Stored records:
---

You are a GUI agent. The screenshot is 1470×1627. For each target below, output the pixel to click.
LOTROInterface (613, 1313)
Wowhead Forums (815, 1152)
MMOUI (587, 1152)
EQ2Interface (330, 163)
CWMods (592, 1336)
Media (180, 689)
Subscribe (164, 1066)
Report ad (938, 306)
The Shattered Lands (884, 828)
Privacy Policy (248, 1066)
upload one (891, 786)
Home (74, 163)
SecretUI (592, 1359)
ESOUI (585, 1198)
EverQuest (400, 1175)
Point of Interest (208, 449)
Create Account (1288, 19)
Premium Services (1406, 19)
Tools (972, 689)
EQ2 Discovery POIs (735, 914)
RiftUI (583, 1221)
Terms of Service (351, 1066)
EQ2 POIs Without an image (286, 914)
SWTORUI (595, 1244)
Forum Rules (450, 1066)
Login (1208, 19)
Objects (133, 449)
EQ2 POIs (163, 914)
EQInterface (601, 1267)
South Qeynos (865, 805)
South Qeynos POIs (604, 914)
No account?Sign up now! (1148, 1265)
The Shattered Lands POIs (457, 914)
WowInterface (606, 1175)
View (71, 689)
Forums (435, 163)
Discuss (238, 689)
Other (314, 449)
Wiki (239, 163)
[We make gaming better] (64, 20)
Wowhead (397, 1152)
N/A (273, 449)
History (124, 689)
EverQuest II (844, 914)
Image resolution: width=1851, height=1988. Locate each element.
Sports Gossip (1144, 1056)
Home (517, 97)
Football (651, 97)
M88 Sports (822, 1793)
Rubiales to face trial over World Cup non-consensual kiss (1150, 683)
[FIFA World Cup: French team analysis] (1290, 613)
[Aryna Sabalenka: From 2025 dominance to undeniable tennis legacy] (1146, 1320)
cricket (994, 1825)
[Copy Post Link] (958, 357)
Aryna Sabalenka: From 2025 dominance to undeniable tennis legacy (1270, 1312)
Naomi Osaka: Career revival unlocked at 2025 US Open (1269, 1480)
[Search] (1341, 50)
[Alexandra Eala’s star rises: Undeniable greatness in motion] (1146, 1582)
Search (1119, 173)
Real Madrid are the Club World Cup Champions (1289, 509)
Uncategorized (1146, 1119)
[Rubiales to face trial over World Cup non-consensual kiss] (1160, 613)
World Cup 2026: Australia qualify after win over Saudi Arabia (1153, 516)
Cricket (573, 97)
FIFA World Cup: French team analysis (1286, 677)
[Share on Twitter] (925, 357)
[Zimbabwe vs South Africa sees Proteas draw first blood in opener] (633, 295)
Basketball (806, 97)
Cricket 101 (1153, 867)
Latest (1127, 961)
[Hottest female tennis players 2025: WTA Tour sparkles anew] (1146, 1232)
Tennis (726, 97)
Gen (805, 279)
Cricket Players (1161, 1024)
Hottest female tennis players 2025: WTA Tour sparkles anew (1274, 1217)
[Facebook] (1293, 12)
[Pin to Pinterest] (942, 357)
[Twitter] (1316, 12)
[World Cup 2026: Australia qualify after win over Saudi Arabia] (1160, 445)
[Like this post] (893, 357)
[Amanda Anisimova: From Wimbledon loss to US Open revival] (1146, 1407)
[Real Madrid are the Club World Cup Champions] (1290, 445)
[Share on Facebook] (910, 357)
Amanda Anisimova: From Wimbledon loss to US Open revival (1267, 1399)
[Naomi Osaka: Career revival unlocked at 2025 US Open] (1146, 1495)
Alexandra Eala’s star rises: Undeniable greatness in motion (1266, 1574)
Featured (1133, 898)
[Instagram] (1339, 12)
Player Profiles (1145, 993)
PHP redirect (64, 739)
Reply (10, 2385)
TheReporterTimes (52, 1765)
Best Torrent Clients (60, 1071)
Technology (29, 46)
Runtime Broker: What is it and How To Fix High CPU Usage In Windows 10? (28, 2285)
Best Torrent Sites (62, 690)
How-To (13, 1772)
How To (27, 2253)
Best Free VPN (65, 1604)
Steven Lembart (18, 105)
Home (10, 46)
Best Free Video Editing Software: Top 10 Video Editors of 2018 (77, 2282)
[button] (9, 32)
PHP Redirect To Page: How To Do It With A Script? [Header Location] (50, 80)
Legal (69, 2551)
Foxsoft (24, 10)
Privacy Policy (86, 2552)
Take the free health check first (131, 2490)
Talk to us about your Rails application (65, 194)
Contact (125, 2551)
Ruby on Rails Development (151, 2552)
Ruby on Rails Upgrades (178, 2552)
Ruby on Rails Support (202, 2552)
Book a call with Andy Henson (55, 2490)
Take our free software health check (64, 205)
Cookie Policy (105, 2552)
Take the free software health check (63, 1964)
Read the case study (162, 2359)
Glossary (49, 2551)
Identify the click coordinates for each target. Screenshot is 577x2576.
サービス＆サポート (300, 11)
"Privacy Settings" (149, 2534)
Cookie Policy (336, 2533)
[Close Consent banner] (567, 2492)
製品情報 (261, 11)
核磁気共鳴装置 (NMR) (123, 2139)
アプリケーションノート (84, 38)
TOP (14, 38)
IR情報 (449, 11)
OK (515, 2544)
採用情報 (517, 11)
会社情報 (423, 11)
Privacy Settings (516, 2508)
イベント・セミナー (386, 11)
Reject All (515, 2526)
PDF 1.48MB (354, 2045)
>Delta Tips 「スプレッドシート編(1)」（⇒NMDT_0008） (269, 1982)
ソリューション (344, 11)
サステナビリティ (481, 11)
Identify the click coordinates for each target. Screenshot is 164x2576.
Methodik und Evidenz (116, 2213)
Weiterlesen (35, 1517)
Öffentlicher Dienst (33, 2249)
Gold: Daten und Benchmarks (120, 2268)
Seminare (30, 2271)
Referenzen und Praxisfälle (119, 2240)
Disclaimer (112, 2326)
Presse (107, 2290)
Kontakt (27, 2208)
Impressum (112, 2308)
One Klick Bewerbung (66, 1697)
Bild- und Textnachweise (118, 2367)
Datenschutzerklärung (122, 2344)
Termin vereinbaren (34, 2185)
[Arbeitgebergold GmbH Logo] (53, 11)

---

Go through the records above and retype each one exactly.

• RESULT OF THE TASK
You are a GUI agent. The screenshot is 1470×1627. For each target below, output the pixel to click.
LOTROInterface (613, 1313)
Wowhead Forums (815, 1152)
MMOUI (587, 1152)
EQ2Interface (330, 163)
CWMods (592, 1336)
Media (180, 689)
Subscribe (164, 1066)
Report ad (938, 306)
The Shattered Lands (884, 828)
Privacy Policy (248, 1066)
upload one (891, 786)
Home (74, 163)
SecretUI (592, 1359)
ESOUI (585, 1198)
EverQuest (400, 1175)
Point of Interest (208, 449)
Create Account (1288, 19)
Premium Services (1406, 19)
Tools (972, 689)
EQ2 Discovery POIs (735, 914)
RiftUI (583, 1221)
Terms of Service (351, 1066)
EQ2 POIs Without an image (286, 914)
SWTORUI (595, 1244)
Forum Rules (450, 1066)
Login (1208, 19)
Objects (133, 449)
EQ2 POIs (163, 914)
EQInterface (601, 1267)
South Qeynos (865, 805)
South Qeynos POIs (604, 914)
No account?Sign up now! (1148, 1265)
The Shattered Lands POIs (457, 914)
WowInterface (606, 1175)
View (71, 689)
Forums (435, 163)
Discuss (238, 689)
Other (314, 449)
Wiki (239, 163)
[We make gaming better] (64, 20)
Wowhead (397, 1152)
N/A (273, 449)
History (124, 689)
EverQuest II (844, 914)
Image resolution: width=1851, height=1988. Locate each element.
Sports Gossip (1144, 1056)
Home (517, 97)
Football (651, 97)
M88 Sports (822, 1793)
Rubiales to face trial over World Cup non-consensual kiss (1150, 683)
[FIFA World Cup: French team analysis] (1290, 613)
[Aryna Sabalenka: From 2025 dominance to undeniable tennis legacy] (1146, 1320)
cricket (994, 1825)
[Copy Post Link] (958, 357)
Aryna Sabalenka: From 2025 dominance to undeniable tennis legacy (1270, 1312)
Naomi Osaka: Career revival unlocked at 2025 US Open (1269, 1480)
[Search] (1341, 50)
[Alexandra Eala’s star rises: Undeniable greatness in motion] (1146, 1582)
Search (1119, 173)
Real Madrid are the Club World Cup Champions (1289, 509)
Uncategorized (1146, 1119)
[Rubiales to face trial over World Cup non-consensual kiss] (1160, 613)
World Cup 2026: Australia qualify after win over Saudi Arabia (1153, 516)
Cricket (573, 97)
FIFA World Cup: French team analysis (1286, 677)
[Share on Twitter] (925, 357)
[Zimbabwe vs South Africa sees Proteas draw first blood in opener] (633, 295)
Basketball (806, 97)
Cricket 101 (1153, 867)
Latest (1127, 961)
[Hottest female tennis players 2025: WTA Tour sparkles anew] (1146, 1232)
Tennis (726, 97)
Gen (805, 279)
Cricket Players (1161, 1024)
Hottest female tennis players 2025: WTA Tour sparkles anew (1274, 1217)
[Facebook] (1293, 12)
[Pin to Pinterest] (942, 357)
[Twitter] (1316, 12)
[World Cup 2026: Australia qualify after win over Saudi Arabia] (1160, 445)
[Like this post] (893, 357)
[Amanda Anisimova: From Wimbledon loss to US Open revival] (1146, 1407)
[Real Madrid are the Club World Cup Champions] (1290, 445)
[Share on Facebook] (910, 357)
Amanda Anisimova: From Wimbledon loss to US Open revival (1267, 1399)
[Naomi Osaka: Career revival unlocked at 2025 US Open] (1146, 1495)
Alexandra Eala’s star rises: Undeniable greatness in motion (1266, 1574)
Featured (1133, 898)
[Instagram] (1339, 12)
Player Profiles (1145, 993)
PHP redirect (64, 739)
Reply (10, 2385)
TheReporterTimes (52, 1765)
Best Torrent Clients (60, 1071)
Technology (29, 46)
Runtime Broker: What is it and How To Fix High CPU Usage In Windows 10? (28, 2285)
Best Torrent Sites (62, 690)
How-To (13, 1772)
How To (27, 2253)
Best Free VPN (65, 1604)
Steven Lembart (18, 105)
Home (10, 46)
Best Free Video Editing Software: Top 10 Video Editors of 2018 (77, 2282)
[button] (9, 32)
PHP Redirect To Page: How To Do It With A Script? [Header Location] (50, 80)
Legal (69, 2551)
Foxsoft (24, 10)
Privacy Policy (86, 2552)
Take the free health check first (131, 2490)
Talk to us about your Rails application (65, 194)
Contact (125, 2551)
Ruby on Rails Development (151, 2552)
Ruby on Rails Upgrades (178, 2552)
Ruby on Rails Support (202, 2552)
Book a call with Andy Henson (55, 2490)
Take our free software health check (64, 205)
Cookie Policy (105, 2552)
Take the free software health check (63, 1964)
Read the case study (162, 2359)
Glossary (49, 2551)
Identify the click coordinates for each target. Screenshot is 577x2576.
サービス＆サポート (300, 11)
"Privacy Settings" (149, 2534)
Cookie Policy (336, 2533)
[Close Consent banner] (567, 2492)
製品情報 (261, 11)
核磁気共鳴装置 (NMR) (123, 2139)
アプリケーションノート (84, 38)
TOP (14, 38)
IR情報 (449, 11)
OK (515, 2544)
採用情報 (517, 11)
会社情報 (423, 11)
Privacy Settings (516, 2508)
イベント・セミナー (386, 11)
Reject All (515, 2526)
PDF 1.48MB (354, 2045)
>Delta Tips 「スプレッドシート編(1)」（⇒NMDT_0008） (269, 1982)
ソリューション (344, 11)
サステナビリティ (481, 11)
Identify the click coordinates for each target. Screenshot is 164x2576.
Methodik und Evidenz (116, 2213)
Weiterlesen (35, 1517)
Öffentlicher Dienst (33, 2249)
Gold: Daten und Benchmarks (120, 2268)
Seminare (30, 2271)
Referenzen und Praxisfälle (119, 2240)
Disclaimer (112, 2326)
Presse (107, 2290)
Kontakt (27, 2208)
Impressum (112, 2308)
One Klick Bewerbung (66, 1697)
Bild- und Textnachweise (118, 2367)
Datenschutzerklärung (122, 2344)
Termin vereinbaren (34, 2185)
[Arbeitgebergold GmbH Logo] (53, 11)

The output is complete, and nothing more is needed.